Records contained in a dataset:
"""

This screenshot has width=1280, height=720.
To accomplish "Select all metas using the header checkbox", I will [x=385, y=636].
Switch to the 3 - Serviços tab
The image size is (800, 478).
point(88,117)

"""

> **TASK REQUIREMENTS**
Format the entries as a Markdown table with columns Row and Entry, numbering each line and leaving out blank lines.

> **THE COMPLETED TASK**
| Row | Entry |
|---|---|
| 1 | This screenshot has width=1280, height=720. |
| 2 | To accomplish "Select all metas using the header checkbox", I will [x=385, y=636]. |
| 3 | Switch to the 3 - Serviços tab |
| 4 | The image size is (800, 478). |
| 5 | point(88,117) |